O serviço de consulta psicológica on-line YouTalk viu "aumentar 40% o número de atendimentos desde a mobilização", informou à AFP sua cofundadora, a psicóloga Anna Krymskaya, com "um aumento de 50% no número de pessoas que se queixam de depressão".

Essa tendência afeta tanto aqueles que se opõem à ofensiva quanto aqueles que a apoiam.

"Todos preocupados"

Após o início do conflito, Ilya Kaznacheyev estava "feliz e orgulhoso" de seu país. Mas, desde os primeiros contratempos das forças russas, no final de março, ele diz sentir "angústia permanente".

"O que poderia ser pior do que uma guerra que começa? Uma guerra que é perdida", diz esse homem de cabelos escuros, barba e óculos, na livraria conservadora Listva, em Moscou. O homem de 37 anos considera tomar antidepressivos, mas teme que haja uma "escassez de medicamentos importados", devido às sanções ocidentais contra Moscou.

O conhecido antidepressivo Zoloft não está mais disponível nas farmácias. Os russos "correram para fazer reservas junto com outras drogas que ainda estão disponíveis", diz à AFP Oleg Levine, neurologista de Moscou.

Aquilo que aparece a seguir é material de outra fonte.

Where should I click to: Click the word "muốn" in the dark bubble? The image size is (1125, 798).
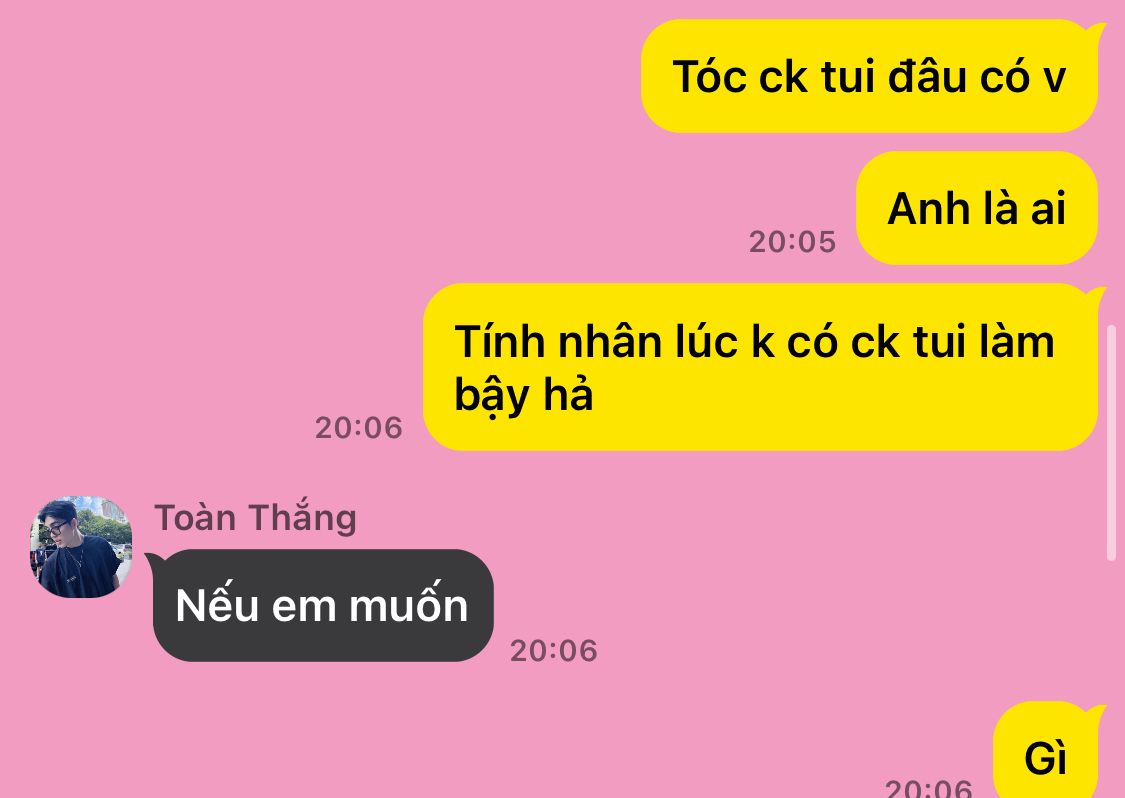pos(408,603)
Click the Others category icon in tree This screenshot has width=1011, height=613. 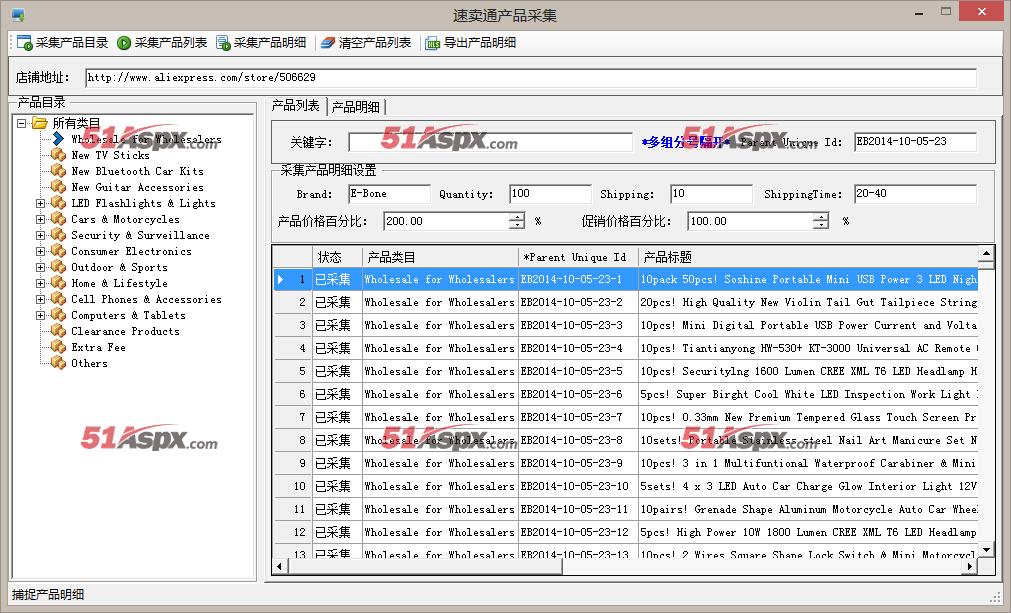[59, 363]
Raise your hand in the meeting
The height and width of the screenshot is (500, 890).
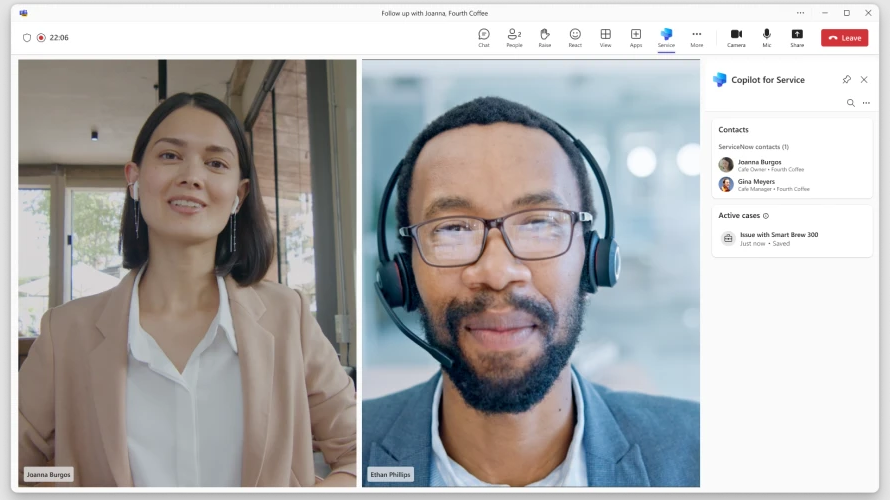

"Seja você a favor, ou contra, a operação (na Ucrânia), todos estão preocupados com o futuro", resume o especialista, que viu o número de seus pacientes tomando antidepressivos aumentar em pelo menos 25% desde fevereiro.

No final de outubro, 57% dos russos se disseram "a favor de negociações com Kiev", nove pontos a mais que no mês anterior, segundo o Levada Center. Os psicólogos também estão preocupados com os efeitos a longo prazo.

Amina Nazaraliyeva, psicóloga-sexóloga de uma clínica particular na capital russa, já teme o retorno dos reservistas.

Muitos deles sofrerão de "transtorno de estresse pós-traumático e alcoolismo". "O país inteiro vai ficar traumatizado por muito tempo", acredita.